Involutely constructed as a kind of cyclical novel within a film, and, in fact, incorporating two separate scripts one of which began life as a book by writer-director Julio ("Lovers of the Arctic Circle") Medem "S&L" doesn't always bother to make explicit what's happening now, what's happening in flashback and what's happening within the pages of the novel being written by one of the main characters, a novel whose plot happens to be based on the events of the film. Got that?
Well, get this. It's still pretty darn good, despite its smarty-pants aura. Structurally audacious, visually rich and laced with Medem's love of symbols (in this case, the moon and holes, both those in the earth and those in the plot), "S&L" ostensibly tells the story of Lucia (Vega), a waitress who has just broken up with her author boyfriend Lorenzo (Tristan Ulloa).
As the narrative gets underway on the remote island to which Lucia has fled, we're led to believe that this will be a straightforward playback of the four years she and Lorenzo were together.

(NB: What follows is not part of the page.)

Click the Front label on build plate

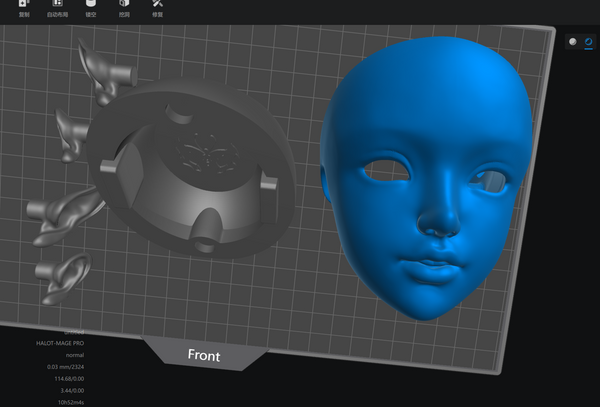pyautogui.click(x=203, y=355)
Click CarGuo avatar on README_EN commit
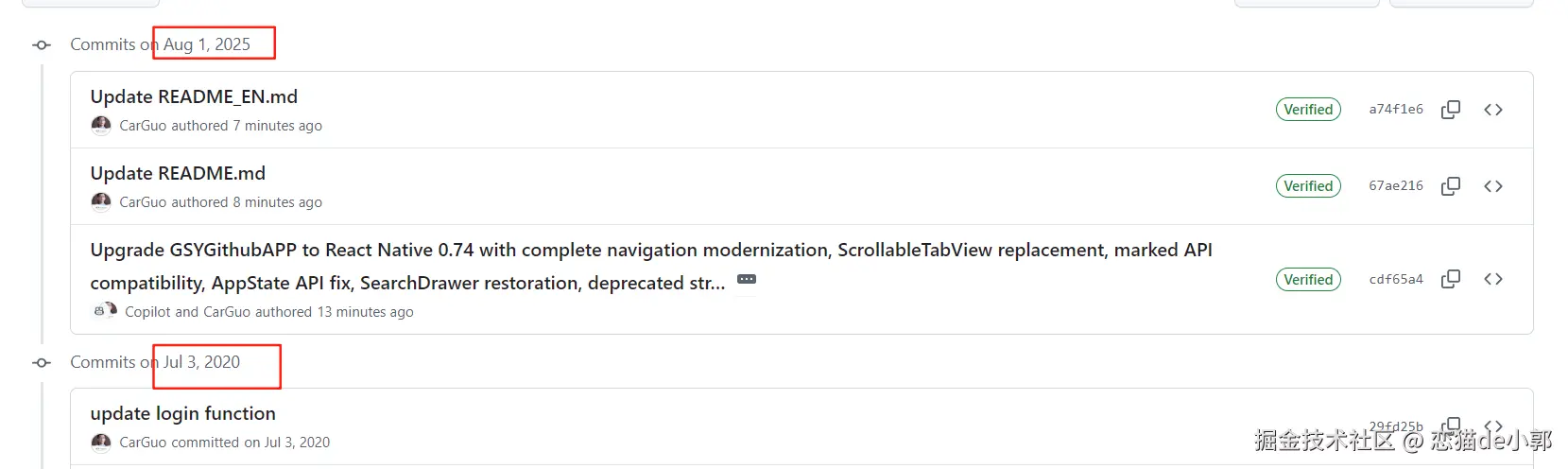The height and width of the screenshot is (469, 1568). tap(101, 125)
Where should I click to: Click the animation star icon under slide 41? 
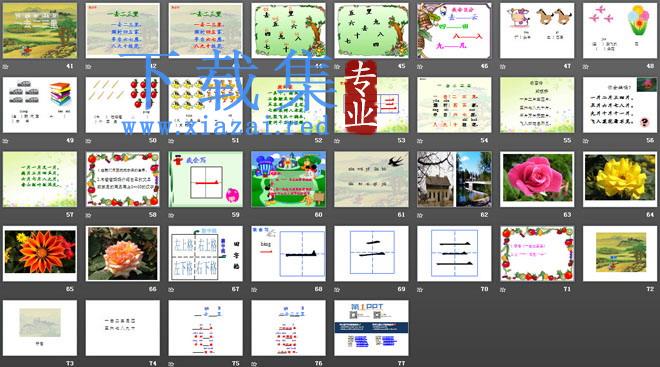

But as we watch the twisted vine of their relationship grow, we also watch him write, incorporating elements of his own present and past, including a child named Luna he fathered many moons ago on guess what? a moonlit beach. Soon, it's less clear what's happening to whom. After all, what Lorenzo writes parallels what Medem has written, which is the filmmaker's way of reminding us that the universe he has created is as much a fiction as the one Lorenzo is spinning, or, for that matter, the one we live in. The best thing about Lorenzo's story, we're told, is that there is a hole at the end into which the reader can jump, only to resurface again in the middle.
It's a dizzy, and less than coherent, notion, to be sure, but the lightheadedness you might be experiencing at this point is appropriate to the theme of intoxicating, blinding lust.
Fortunately, as the story nears its conclusion, the threads do start to get ironed out a bit, as disparate characters rendezvous on the island paradise where Lucia has decided to hide out an island said to be so pockmarked with caves and perforations that it isn't even attached to the ocean floor.
That unmoored Eden is an apt metaphor both for love and for the filmgoing experience itself. Floating through the story, at times adrift, a pliable audience member might feel like he or she could fall in love with "Lucia" too, as long as you let your mind go.
SEX AND LUCIA (Unrated, 128 minutes) Contains nudity, obscenity and copious and fairly graphic sex. In Spanish with subtitles. At the Cineplex Odeon Dupont Circle 5, Shirlington 7 and Landmark Theatres Bethesda Row Cinema.